Health services are still practically non-existent. None of the Boromeo
children are vaccinated and the three born since the family's return to
Manusae - Maria Agama, Jaimito and Elefino - all arrived in the bamboo
shack with no medical assistance at all and only their father's helping
hands to welcome them into the world.
*Virgilio Guterres, who until last year was the director of the
national radio and TV broadcaster, says the plight of ordinary East
Timorese is appalling. "Last year was a very hard time," he
says. "Many people feel desperate. East Timorese fighting each other;
it's the worst time in our history. In 1999, we had a real enemy. But now
it's between brothers."
Yet despite the huge difficulties - the unemployment, the gangs, the
refugees, the slumping harvest, the violence - Guterres remains hopeful
that East Timor will haul itself out of the mire. "I must be
optimistic. Despite the problems we face, I'm still optimistic. With the
freedom we have, we can solve the problems."

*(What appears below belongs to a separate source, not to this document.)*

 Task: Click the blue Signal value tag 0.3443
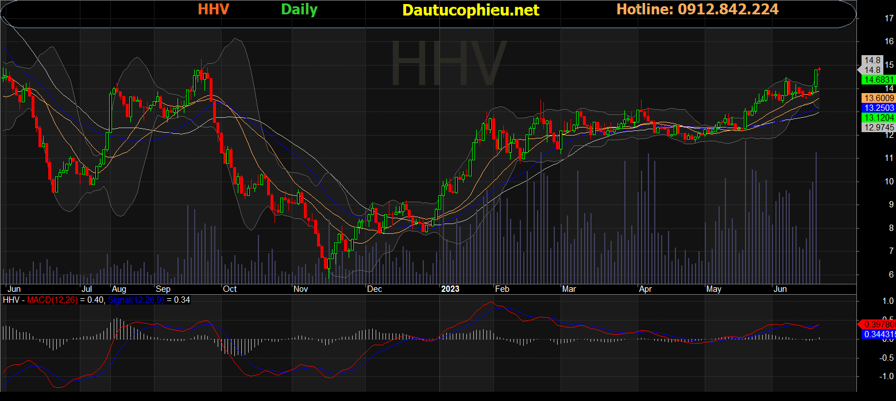pos(879,334)
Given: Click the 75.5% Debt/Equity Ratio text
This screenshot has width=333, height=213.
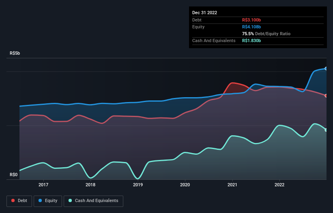Looking at the screenshot, I should pyautogui.click(x=266, y=34).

Julio Boromeo, too, looks forward to a brighter future. He has a very
affectionate family, and both he and Filomena keep an eye on the children
to make sure no one has been left out. "Jaimito hasn't got a
lollipop," says his father, as the little boy hangs back, frightened
of the sweets-bearing foreigners. The children lean on the adults, sit on
them, touch them. If the baby cries he is immediately picked up and swung
on to a hip - either his mother's or one of his sisters'.
There is a crucifix on the wall of the small reception room, which is
furnished with a table and chairs almost too narrow for ample Australian
bottoms. A big machete lies on the table - East Timor's all-purpose tool.
A broken boombox sits on a shelf, and a mirror tilts crazily.
On another wall is a photo of a wedding. Filomena points to the stout,
older woman, the mother of the groom. It's her sister, Ermelinda de Araujo,
who left for Australia as Indonesia occupied East Timor in 1975. She now
lives in Sydney somewhere, but with no postal service, no radio, and no
telephones in Manusae, maintaining contact is almost impossible. Ermelinda
has visited Dili once, but she has never made it as far as Manusae.
It is easy to forget those who live in the quiet and isolated hills of
East Timor. Yet the battling East Timorese will soldier on, with or
without assistance, in the hope of a better life for themselves and their
children.
What does Julio Boromeo hope the future brings? "Peace," he
says, nodding slowly. "Peace."
Sian Powell is a senior writer on The Australian and was formerly the
newspaper's Indonesia correspondent.